===== Entries supplied
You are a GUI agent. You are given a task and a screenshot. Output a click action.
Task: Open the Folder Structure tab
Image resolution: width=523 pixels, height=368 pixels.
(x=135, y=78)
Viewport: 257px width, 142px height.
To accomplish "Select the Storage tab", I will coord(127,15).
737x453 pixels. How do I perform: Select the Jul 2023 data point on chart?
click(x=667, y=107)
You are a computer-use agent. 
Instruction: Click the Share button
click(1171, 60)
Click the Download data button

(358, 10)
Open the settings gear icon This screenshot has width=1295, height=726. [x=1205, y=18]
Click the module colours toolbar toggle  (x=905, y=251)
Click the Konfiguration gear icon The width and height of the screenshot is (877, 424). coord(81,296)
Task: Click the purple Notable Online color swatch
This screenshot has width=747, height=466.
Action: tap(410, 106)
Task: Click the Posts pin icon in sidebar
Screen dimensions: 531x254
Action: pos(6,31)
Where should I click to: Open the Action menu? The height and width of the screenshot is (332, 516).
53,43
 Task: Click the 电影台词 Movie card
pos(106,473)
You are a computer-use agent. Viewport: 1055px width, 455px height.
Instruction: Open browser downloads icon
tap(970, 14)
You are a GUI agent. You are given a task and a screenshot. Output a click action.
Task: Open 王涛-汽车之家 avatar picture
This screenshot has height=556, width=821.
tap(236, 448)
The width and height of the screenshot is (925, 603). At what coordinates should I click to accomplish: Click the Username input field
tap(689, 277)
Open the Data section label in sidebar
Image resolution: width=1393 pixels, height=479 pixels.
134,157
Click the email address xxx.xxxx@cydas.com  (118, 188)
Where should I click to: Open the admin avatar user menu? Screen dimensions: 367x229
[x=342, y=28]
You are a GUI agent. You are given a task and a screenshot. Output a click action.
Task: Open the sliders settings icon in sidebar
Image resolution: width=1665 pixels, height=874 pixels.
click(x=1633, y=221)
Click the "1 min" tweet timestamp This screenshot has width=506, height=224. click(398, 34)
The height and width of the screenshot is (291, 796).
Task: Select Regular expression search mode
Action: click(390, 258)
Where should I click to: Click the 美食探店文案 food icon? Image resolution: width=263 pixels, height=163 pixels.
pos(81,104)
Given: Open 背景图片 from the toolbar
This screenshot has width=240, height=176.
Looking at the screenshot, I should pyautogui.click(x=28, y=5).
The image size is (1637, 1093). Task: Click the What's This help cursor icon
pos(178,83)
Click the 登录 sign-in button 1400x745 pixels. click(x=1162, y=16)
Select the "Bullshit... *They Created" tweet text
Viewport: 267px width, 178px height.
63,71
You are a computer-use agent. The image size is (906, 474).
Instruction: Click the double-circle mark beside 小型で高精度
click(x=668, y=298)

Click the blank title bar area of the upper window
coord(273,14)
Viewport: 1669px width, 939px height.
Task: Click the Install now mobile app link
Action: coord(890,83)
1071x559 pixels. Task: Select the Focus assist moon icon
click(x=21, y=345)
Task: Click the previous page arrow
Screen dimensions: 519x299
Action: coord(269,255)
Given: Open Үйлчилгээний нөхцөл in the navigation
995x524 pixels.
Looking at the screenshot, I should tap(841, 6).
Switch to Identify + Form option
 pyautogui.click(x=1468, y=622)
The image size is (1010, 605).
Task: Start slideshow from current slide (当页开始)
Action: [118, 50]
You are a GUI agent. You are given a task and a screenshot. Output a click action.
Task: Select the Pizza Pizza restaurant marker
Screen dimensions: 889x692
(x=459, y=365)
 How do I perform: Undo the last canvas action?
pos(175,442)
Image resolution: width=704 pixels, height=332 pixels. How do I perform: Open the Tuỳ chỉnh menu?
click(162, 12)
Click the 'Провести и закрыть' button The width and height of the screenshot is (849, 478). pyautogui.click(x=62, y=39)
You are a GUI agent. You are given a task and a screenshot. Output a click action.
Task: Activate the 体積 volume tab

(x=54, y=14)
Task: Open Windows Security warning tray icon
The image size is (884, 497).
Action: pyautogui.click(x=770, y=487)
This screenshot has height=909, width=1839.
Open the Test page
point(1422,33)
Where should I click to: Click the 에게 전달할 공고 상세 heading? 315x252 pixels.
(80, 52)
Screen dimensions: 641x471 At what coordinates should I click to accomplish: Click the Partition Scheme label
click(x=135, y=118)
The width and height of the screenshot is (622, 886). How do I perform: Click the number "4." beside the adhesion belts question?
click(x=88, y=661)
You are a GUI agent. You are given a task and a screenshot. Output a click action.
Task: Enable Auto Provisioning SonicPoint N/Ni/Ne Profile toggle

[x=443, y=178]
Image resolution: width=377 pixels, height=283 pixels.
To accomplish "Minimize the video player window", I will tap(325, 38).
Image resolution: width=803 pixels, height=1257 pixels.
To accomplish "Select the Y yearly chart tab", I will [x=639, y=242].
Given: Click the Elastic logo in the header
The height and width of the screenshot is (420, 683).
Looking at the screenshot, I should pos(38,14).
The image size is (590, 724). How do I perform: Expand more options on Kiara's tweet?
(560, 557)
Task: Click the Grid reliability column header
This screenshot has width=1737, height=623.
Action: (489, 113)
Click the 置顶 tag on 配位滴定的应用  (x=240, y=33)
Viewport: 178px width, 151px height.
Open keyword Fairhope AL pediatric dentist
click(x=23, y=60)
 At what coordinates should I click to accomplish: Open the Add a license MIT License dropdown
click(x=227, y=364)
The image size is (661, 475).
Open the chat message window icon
==========
(Goal):
Format every line of the items above as a numbered list, leaving out the blank lines.

(Correct output):
1. You are a GUI agent. You are given a task and a screenshot. Output a click action.
2. Task: Open the Folder Structure tab
3. Image resolution: width=523 pixels, height=368 pixels.
4. (x=135, y=78)
5. Viewport: 257px width, 142px height.
6. To accomplish "Select the Storage tab", I will coord(127,15).
7. 737x453 pixels. How do I perform: Select the Jul 2023 data point on chart?
8. click(x=667, y=107)
9. You are a computer-use agent. 
10. Instruction: Click the Share button
11. click(1171, 60)
12. Click the Download data button
13. (358, 10)
14. Open the settings gear icon This screenshot has width=1295, height=726. [x=1205, y=18]
15. Click the module colours toolbar toggle  (x=905, y=251)
16. Click the Konfiguration gear icon The width and height of the screenshot is (877, 424). coord(81,296)
17. Task: Click the purple Notable Online color swatch
18. This screenshot has width=747, height=466.
19. Action: tap(410, 106)
20. Task: Click the Posts pin icon in sidebar
21. Screen dimensions: 531x254
22. Action: pos(6,31)
23. Where should I click to: Open the Action menu? The height and width of the screenshot is (332, 516).
24. 53,43
25.  Task: Click the 电影台词 Movie card
26. pos(106,473)
27. You are a computer-use agent. Viewport: 1055px width, 455px height.
28. Instruction: Open browser downloads icon
29. tap(970, 14)
30. You are a GUI agent. You are given a task and a screenshot. Output a click action.
31. Task: Open 王涛-汽车之家 avatar picture
32. This screenshot has height=556, width=821.
33. tap(236, 448)
34. The width and height of the screenshot is (925, 603). At what coordinates should I click to accomplish: Click the Username input field
35. tap(689, 277)
36. Open the Data section label in sidebar
37. Image resolution: width=1393 pixels, height=479 pixels.
38. 134,157
39. Click the email address xxx.xxxx@cydas.com  (118, 188)
40. Where should I click to: Open the admin avatar user menu? Screen dimensions: 367x229
41. [x=342, y=28]
42. You are a GUI agent. You are given a task and a screenshot. Output a click action.
43. Task: Open the sliders settings icon in sidebar
44. Image resolution: width=1665 pixels, height=874 pixels.
45. click(x=1633, y=221)
46. Click the "1 min" tweet timestamp This screenshot has width=506, height=224. click(398, 34)
47. The height and width of the screenshot is (291, 796).
48. Task: Select Regular expression search mode
49. Action: click(390, 258)
50. Where should I click to: Click the 美食探店文案 food icon? Image resolution: width=263 pixels, height=163 pixels.
51. pos(81,104)
52. Given: Open 背景图片 from the toolbar
53. This screenshot has width=240, height=176.
54. Looking at the screenshot, I should pyautogui.click(x=28, y=5).
55. The image size is (1637, 1093). Task: Click the What's This help cursor icon
56. pos(178,83)
57. Click the 登录 sign-in button 1400x745 pixels. click(x=1162, y=16)
58. Select the "Bullshit... *They Created" tweet text
59. Viewport: 267px width, 178px height.
60. 63,71
61. You are a computer-use agent. The image size is (906, 474).
62. Instruction: Click the double-circle mark beside 小型で高精度
63. click(x=668, y=298)
64. Click the blank title bar area of the upper window
65. coord(273,14)
66. Viewport: 1669px width, 939px height.
67. Task: Click the Install now mobile app link
68. Action: coord(890,83)
69. 1071x559 pixels. Task: Select the Focus assist moon icon
70. click(x=21, y=345)
71. Task: Click the previous page arrow
72. Screen dimensions: 519x299
73. Action: coord(269,255)
74. Given: Open Үйлчилгээний нөхцөл in the navigation
75. 995x524 pixels.
76. Looking at the screenshot, I should tap(841, 6).
77. Switch to Identify + Form option
78.  pyautogui.click(x=1468, y=622)
79. The image size is (1010, 605).
80. Task: Start slideshow from current slide (当页开始)
81. Action: [118, 50]
82. You are a GUI agent. You are given a task and a screenshot. Output a click action.
83. Task: Select the Pizza Pizza restaurant marker
84. Screen dimensions: 889x692
85. (x=459, y=365)
86.  How do I perform: Undo the last canvas action?
87. pos(175,442)
88. Image resolution: width=704 pixels, height=332 pixels. How do I perform: Open the Tuỳ chỉnh menu?
89. click(162, 12)
90. Click the 'Провести и закрыть' button The width and height of the screenshot is (849, 478). pyautogui.click(x=62, y=39)
91. You are a GUI agent. You are given a task and a screenshot. Output a click action.
92. Task: Activate the 体積 volume tab
93. (x=54, y=14)
94. Task: Open Windows Security warning tray icon
95. The image size is (884, 497).
96. Action: pyautogui.click(x=770, y=487)
97. This screenshot has height=909, width=1839.
98. Open the Test page
99. point(1422,33)
100. Where should I click to: Click the 에게 전달할 공고 상세 heading? 315x252 pixels.
101. (80, 52)
102. Screen dimensions: 641x471 At what coordinates should I click to accomplish: Click the Partition Scheme label
103. click(x=135, y=118)
104. The width and height of the screenshot is (622, 886). How do I perform: Click the number "4." beside the adhesion belts question?
105. click(x=88, y=661)
106. You are a GUI agent. You are given a task and a screenshot. Output a click action.
107. Task: Enable Auto Provisioning SonicPoint N/Ni/Ne Profile toggle
108. [x=443, y=178]
109. Image resolution: width=377 pixels, height=283 pixels.
110. To accomplish "Minimize the video player window", I will tap(325, 38).
111. Image resolution: width=803 pixels, height=1257 pixels.
112. To accomplish "Select the Y yearly chart tab", I will [x=639, y=242].
113. Given: Click the Elastic logo in the header
114. The height and width of the screenshot is (420, 683).
115. Looking at the screenshot, I should pos(38,14).
116. The image size is (590, 724). How do I perform: Expand more options on Kiara's tweet?
117. (560, 557)
118. Task: Click the Grid reliability column header
119. This screenshot has width=1737, height=623.
120. Action: (489, 113)
121. Click the 置顶 tag on 配位滴定的应用  (x=240, y=33)
122. Viewport: 178px width, 151px height.
123. Open keyword Fairhope AL pediatric dentist
124. click(x=23, y=60)
125.  At what coordinates should I click to accomplish: Open the Add a license MIT License dropdown
126. click(x=227, y=364)
127. The image size is (661, 475).
128. Open the chat message window icon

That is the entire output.